I see this tension in myself and my peers. When one intentionally doesn’t prepare for an interview or presentation as a hedge against the pain of a negative outcome, I think this is may be an indicator of a false and harmful story about “egoless, process-driven” mindset. When I spend time checking metrics of success – view or install counts, comments, etc. – rather than losing myself in further developing the thing that may have generated the engagement, this links outcome to process, and may contribute to me losing love for the game.

Beginner’s Mind

Beginner’s mind “refers to having an attitude of openness, eagerness, and lack of preconceptions when studying, even at an advanced level, just as a beginner would.”

I am at a point in my career where I have developed Opinions™️ about things. I am finding it dangerous. I’m invested in these opinions while also knowing that I have so far to go on the road to mastery. I have to be active about seeking out learning, actively working against the desire to sit comfortably on my hoard of existing knowledge.

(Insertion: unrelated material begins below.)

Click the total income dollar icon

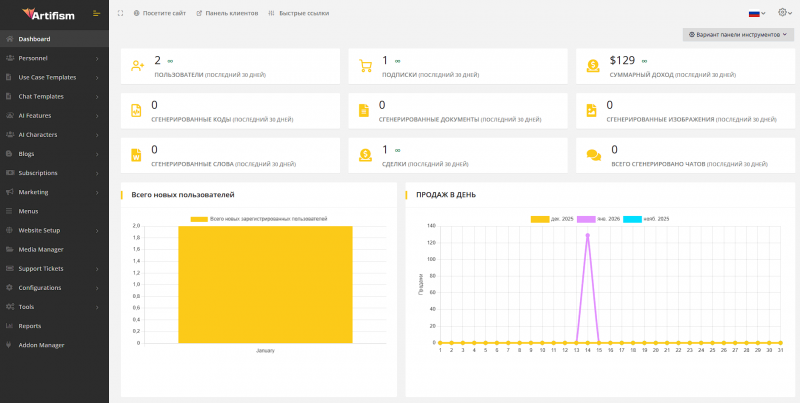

Waitzkin describes his experience delving in to Tai Chi as a complete beginner, and the freedom that comes with new beginnings. It’s a good reminder for me to always try new things and be bad at them without ego, so I can bring that mindset back to the things where I have developed viewpoints that may limit my growth if left unmediated.

Investment in Loss

This may be my favorite chapter of the book. I have lost so many times in my life. By design, we remember losses much more potently than wins.

But Waitzkin, throughout the book, emphasizes the value of examined losses, and the lack of growth that comes from being a big fish in a small pond.

If a big strong guy comes into a martial arts studio and someone pushes him, he wants to resist and push the guy back to prove that he is a big strong guy. The problem is that he isn’t learning anything by doing this. In order to grow, he needs to give up his current mind-set. He needs to lose to win. The bruiser will need to get pushed around by little guys for a while, until he learns how to use more than brawn…Investment in loss is giving yourself to the learning process.

Replace “strong guy” and “martial arts” with “full stack web developer” and “game designer”, or “surfer” and “kite surfer”, most identity-activity pairs, really, and the connection to loss as an inevitable step on the road to growth is clear. And even when you’re really good at something, the path to improvement is still through loss – this is what the beginner’s mindset helps facilitate. I’m reminded of the quote about cycling: “It doesn’t get any easier, you just get faster”. Losing is painful, but without it there is no growth at any level.

It is common knowledge that Jordan made more last-minute shots to win the game for his team than any other player in the history of the NBA. What is not so well known, is that Jordan also missed more last-minute shots to lose the game for his team than any other player in the history of the game. What made him the greatest was not perfection, but a willingness to put himself on the line as a way of life.

Conclusion

There is a lot more to talk about with this book. I really recommend reading it if you care about tactical development in pretty much any discipline. For me right now, that’s still primarily software, surfing, and investment in my relationships.